The tail of the records, from the line containing "Viewport: 517px width, 600px" through the final line, should be printed exactly and on its own.

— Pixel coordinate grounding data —
────────────────────
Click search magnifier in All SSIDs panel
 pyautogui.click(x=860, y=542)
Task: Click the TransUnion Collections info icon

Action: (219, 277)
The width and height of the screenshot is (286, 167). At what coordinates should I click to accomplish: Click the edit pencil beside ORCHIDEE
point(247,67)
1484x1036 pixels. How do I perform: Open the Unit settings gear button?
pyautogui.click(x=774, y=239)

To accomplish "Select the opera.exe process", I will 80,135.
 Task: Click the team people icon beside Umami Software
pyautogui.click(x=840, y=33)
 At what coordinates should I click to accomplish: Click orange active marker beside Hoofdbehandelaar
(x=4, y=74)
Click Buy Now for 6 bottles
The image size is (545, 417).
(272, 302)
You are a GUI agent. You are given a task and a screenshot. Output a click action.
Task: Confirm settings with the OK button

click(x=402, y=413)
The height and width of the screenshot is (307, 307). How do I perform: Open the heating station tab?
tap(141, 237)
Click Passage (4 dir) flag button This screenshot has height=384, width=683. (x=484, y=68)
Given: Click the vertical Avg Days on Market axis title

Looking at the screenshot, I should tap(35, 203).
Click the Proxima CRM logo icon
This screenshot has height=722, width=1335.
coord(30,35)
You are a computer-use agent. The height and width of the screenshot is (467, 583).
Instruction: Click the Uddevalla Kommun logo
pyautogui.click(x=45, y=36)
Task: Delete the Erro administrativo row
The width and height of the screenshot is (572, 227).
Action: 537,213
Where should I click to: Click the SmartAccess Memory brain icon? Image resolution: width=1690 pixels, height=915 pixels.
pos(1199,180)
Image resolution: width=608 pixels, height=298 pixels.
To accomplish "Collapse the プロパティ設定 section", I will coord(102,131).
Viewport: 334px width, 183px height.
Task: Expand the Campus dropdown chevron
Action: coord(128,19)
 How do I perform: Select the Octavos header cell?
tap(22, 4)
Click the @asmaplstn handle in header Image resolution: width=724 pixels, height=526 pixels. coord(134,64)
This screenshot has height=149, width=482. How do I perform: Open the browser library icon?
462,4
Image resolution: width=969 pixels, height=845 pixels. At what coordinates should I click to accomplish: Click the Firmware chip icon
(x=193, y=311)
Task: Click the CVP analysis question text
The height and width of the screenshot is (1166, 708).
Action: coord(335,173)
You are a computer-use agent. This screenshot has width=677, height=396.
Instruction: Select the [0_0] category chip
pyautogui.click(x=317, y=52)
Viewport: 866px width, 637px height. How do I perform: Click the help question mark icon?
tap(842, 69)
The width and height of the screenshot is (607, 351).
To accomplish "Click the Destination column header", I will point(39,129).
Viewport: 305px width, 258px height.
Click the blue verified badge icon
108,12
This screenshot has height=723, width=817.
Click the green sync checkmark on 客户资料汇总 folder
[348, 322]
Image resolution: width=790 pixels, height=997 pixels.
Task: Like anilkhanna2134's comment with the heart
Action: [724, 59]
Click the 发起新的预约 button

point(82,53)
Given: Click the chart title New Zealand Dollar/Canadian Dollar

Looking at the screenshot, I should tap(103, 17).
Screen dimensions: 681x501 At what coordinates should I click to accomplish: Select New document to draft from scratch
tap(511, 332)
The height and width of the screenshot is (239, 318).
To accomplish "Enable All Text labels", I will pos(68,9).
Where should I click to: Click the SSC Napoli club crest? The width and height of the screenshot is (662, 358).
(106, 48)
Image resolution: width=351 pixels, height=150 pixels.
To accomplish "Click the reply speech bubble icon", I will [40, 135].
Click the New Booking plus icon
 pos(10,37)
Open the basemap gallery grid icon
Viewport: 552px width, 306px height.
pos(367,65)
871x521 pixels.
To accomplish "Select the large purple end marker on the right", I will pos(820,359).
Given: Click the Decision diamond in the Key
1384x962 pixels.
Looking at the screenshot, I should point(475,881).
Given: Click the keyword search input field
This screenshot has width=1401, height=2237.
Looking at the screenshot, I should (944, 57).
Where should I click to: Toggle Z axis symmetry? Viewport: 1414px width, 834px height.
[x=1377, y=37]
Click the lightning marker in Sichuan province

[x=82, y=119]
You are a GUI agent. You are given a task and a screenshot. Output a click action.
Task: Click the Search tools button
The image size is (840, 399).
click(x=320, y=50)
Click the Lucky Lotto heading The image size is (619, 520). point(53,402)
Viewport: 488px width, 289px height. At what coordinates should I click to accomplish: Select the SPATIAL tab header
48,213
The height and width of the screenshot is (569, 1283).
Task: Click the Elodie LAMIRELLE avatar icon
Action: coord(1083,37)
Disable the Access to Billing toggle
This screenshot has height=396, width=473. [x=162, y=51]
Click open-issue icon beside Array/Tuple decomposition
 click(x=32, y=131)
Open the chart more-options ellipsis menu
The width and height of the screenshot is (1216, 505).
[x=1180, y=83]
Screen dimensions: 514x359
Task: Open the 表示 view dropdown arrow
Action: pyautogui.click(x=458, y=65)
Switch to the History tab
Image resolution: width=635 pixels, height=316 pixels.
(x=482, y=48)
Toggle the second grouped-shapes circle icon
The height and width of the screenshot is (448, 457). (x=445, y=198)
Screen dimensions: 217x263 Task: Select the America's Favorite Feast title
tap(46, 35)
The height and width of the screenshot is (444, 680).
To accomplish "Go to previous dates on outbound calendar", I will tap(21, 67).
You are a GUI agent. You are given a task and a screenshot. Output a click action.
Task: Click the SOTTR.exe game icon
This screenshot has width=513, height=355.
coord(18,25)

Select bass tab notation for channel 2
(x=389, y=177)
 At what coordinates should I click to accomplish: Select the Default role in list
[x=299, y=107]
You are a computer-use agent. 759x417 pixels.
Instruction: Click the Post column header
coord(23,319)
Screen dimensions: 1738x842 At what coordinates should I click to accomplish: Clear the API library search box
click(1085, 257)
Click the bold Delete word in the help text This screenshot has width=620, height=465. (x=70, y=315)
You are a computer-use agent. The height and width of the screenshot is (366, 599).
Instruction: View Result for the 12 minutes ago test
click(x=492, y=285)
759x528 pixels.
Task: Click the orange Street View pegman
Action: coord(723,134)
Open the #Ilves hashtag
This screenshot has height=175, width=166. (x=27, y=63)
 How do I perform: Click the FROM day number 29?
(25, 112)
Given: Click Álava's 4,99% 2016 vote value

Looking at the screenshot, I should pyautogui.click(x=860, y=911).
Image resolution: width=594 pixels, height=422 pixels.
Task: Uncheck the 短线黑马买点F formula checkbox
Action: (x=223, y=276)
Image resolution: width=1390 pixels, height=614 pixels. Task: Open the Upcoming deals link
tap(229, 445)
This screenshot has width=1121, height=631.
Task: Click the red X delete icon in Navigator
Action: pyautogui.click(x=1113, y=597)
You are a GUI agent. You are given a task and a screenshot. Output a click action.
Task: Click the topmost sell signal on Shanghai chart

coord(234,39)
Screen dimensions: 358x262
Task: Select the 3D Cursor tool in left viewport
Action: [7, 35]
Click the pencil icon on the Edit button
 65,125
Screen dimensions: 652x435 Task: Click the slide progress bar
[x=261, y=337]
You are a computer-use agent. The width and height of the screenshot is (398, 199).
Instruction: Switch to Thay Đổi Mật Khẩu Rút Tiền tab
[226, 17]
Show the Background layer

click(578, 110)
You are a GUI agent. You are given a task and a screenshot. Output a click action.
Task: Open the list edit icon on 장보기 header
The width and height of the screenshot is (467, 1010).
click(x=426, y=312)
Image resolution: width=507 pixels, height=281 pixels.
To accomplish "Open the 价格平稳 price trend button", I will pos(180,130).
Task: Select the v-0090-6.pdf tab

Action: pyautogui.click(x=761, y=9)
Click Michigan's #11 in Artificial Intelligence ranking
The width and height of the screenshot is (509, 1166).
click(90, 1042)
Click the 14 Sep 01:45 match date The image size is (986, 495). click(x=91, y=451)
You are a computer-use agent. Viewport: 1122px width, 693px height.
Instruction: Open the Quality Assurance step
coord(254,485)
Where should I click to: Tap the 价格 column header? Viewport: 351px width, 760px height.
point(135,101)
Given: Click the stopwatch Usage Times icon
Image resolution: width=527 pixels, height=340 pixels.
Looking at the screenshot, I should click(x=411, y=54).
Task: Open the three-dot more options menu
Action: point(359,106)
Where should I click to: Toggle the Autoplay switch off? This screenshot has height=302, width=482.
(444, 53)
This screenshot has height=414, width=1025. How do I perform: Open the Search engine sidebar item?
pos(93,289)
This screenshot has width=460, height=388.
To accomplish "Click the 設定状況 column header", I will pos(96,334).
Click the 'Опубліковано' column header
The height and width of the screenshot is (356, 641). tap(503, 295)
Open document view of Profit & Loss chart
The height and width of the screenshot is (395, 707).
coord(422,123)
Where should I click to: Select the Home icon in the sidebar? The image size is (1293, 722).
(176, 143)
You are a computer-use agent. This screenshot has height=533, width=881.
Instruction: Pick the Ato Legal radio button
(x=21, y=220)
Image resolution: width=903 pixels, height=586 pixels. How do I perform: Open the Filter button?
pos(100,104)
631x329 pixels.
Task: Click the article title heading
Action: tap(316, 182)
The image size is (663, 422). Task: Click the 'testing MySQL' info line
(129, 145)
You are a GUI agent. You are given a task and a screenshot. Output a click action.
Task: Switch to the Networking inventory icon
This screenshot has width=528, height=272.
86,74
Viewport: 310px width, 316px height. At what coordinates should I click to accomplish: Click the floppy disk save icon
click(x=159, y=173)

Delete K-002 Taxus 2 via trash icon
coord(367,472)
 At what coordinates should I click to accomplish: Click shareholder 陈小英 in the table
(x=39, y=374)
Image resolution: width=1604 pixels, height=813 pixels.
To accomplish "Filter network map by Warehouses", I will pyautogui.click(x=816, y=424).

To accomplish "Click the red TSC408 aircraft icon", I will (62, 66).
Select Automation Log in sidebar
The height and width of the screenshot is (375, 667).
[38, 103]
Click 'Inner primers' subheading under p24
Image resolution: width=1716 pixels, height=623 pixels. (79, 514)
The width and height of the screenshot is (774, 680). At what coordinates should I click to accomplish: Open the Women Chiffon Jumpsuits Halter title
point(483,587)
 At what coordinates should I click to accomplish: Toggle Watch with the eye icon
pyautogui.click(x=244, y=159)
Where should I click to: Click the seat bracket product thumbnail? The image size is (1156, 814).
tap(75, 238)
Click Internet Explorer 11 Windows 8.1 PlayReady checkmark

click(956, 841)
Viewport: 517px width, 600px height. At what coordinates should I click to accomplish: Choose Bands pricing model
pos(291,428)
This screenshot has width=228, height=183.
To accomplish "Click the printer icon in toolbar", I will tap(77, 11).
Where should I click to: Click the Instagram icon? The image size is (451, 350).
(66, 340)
────────────────────
— Response —
Viewport: 517px width, 600px height. At what coordinates should I click to accomplish: Choose Bands pricing model
pos(291,428)
This screenshot has width=228, height=183.
To accomplish "Click the printer icon in toolbar", I will tap(77, 11).
Where should I click to: Click the Instagram icon? The image size is (451, 350).
(66, 340)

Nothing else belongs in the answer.